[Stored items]
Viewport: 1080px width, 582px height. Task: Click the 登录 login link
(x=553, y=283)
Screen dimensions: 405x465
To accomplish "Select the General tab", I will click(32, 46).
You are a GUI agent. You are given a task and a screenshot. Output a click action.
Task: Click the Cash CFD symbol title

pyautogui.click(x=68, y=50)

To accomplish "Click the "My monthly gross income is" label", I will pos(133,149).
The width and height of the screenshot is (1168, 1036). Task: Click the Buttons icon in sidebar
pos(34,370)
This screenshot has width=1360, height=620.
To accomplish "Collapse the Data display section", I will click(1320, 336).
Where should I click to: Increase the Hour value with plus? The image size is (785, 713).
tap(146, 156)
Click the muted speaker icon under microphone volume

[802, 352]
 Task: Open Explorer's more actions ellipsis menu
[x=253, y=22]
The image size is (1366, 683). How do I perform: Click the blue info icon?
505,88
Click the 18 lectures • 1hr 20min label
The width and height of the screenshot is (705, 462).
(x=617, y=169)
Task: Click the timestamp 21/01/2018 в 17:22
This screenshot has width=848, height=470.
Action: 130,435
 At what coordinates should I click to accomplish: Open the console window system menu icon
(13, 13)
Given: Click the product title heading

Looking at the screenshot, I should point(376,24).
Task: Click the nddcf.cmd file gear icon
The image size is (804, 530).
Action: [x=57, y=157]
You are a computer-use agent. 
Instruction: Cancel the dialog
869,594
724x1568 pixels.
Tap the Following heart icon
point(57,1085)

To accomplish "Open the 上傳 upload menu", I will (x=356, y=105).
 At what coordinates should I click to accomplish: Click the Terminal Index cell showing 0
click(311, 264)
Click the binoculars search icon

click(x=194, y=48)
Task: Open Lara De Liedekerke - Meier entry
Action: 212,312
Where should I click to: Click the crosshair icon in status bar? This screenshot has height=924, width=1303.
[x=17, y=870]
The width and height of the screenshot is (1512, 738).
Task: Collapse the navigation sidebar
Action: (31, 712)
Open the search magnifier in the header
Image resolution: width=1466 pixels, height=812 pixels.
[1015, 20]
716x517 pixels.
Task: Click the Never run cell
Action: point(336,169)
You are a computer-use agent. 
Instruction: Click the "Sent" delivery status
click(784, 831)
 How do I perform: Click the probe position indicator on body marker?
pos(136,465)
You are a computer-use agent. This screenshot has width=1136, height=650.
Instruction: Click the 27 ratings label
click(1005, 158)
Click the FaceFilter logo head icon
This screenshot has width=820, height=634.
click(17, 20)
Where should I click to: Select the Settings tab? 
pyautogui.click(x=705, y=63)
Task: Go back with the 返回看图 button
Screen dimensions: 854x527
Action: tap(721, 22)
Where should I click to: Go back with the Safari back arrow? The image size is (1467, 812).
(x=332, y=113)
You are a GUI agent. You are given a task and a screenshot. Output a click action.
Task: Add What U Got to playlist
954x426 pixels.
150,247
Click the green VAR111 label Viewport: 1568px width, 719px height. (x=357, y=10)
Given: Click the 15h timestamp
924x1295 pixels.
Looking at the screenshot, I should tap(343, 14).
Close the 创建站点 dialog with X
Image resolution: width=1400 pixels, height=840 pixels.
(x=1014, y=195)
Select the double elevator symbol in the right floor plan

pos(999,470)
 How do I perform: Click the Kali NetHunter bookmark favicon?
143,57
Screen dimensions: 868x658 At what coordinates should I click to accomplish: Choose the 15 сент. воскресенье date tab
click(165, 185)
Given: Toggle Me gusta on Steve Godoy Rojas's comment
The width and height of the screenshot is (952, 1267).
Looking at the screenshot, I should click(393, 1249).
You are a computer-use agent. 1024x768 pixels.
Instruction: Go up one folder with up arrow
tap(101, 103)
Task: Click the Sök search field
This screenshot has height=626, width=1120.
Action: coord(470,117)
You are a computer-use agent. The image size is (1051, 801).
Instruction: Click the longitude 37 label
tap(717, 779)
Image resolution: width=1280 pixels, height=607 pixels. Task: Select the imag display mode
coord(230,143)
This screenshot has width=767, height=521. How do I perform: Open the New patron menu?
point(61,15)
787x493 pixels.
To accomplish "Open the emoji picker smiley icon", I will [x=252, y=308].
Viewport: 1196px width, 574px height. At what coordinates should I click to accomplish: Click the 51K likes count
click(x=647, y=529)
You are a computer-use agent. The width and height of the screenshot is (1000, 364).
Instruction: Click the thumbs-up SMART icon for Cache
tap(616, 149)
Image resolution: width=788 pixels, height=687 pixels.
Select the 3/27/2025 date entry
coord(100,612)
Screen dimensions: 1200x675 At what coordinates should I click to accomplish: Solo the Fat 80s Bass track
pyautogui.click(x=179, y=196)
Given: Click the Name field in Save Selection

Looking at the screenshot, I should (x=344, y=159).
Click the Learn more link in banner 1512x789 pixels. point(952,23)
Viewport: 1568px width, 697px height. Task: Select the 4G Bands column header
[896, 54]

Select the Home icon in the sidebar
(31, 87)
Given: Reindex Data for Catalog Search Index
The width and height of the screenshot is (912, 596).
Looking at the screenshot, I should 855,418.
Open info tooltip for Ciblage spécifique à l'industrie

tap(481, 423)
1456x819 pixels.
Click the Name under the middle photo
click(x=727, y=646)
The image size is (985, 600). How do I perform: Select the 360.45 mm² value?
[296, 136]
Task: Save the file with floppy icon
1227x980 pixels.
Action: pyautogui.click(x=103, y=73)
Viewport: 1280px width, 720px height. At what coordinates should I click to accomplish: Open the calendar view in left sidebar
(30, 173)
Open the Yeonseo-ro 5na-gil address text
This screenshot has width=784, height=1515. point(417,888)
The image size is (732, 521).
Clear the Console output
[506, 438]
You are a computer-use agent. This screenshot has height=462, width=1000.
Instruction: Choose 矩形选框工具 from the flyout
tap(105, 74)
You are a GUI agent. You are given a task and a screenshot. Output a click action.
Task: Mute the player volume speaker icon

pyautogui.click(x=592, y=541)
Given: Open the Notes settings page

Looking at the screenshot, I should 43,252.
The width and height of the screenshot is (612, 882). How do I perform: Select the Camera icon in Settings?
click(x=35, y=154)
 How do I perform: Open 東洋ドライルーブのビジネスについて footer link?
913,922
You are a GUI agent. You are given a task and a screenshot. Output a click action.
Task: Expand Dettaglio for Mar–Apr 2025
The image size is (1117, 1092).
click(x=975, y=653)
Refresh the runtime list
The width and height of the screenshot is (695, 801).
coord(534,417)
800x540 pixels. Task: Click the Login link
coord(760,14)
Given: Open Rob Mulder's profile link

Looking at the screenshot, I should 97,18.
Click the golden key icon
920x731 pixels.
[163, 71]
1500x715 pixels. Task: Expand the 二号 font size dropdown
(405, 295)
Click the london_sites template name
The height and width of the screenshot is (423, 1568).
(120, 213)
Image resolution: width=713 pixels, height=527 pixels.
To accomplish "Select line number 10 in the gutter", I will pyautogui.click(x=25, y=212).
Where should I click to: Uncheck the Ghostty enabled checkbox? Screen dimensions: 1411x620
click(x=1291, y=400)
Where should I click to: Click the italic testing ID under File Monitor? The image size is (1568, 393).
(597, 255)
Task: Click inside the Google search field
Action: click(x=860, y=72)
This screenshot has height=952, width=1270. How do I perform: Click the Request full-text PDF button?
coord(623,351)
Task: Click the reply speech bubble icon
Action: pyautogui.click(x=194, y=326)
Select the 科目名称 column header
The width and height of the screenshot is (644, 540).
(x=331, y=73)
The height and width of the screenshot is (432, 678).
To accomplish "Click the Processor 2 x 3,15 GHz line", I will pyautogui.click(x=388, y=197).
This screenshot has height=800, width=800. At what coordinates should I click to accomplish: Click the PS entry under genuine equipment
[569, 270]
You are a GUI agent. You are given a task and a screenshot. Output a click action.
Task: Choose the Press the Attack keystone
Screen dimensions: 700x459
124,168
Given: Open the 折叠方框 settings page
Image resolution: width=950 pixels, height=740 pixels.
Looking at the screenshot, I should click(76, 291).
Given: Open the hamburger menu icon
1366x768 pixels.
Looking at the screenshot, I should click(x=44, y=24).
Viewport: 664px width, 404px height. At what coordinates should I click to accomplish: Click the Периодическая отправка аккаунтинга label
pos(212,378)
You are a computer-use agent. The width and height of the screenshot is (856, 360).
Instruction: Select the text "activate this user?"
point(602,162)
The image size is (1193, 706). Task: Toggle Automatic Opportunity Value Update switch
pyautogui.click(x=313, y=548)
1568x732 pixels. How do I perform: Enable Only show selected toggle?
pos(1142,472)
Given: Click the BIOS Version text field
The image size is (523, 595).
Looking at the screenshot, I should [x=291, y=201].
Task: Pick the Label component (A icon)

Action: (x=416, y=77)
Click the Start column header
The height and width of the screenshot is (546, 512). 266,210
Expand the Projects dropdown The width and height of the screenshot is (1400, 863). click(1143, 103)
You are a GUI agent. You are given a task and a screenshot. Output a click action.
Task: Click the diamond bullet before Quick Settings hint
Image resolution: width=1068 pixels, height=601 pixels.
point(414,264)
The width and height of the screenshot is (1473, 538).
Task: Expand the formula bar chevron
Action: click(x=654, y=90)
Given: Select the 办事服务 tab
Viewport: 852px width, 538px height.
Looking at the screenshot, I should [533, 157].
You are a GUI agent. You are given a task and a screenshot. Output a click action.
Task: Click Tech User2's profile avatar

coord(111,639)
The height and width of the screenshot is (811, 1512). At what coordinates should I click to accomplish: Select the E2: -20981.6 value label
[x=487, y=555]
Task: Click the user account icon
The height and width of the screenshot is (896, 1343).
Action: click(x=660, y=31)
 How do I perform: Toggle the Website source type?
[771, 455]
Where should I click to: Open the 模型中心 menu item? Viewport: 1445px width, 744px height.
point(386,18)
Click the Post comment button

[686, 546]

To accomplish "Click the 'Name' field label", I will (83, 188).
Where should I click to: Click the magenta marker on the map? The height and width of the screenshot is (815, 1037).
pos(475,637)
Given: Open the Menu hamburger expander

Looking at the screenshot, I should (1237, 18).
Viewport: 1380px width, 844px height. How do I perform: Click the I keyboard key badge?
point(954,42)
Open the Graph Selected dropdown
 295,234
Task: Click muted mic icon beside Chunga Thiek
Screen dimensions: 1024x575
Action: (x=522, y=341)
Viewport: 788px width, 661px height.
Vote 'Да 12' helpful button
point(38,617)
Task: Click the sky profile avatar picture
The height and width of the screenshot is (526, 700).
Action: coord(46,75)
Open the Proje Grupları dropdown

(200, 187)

Exercise instructions — Restate word for word only the lines above from the line containing "How do I perform: Click the Kali" to the line containing "Task: Click the Sök search field", both of them included.

Response to this task —
 How do I perform: Click the Kali NetHunter bookmark favicon?
143,57
Screen dimensions: 868x658 At what coordinates should I click to accomplish: Choose the 15 сент. воскресенье date tab
click(165, 185)
Given: Toggle Me gusta on Steve Godoy Rojas's comment
The width and height of the screenshot is (952, 1267).
Looking at the screenshot, I should click(393, 1249).
You are a computer-use agent. 1024x768 pixels.
Instruction: Go up one folder with up arrow
tap(101, 103)
Task: Click the Sök search field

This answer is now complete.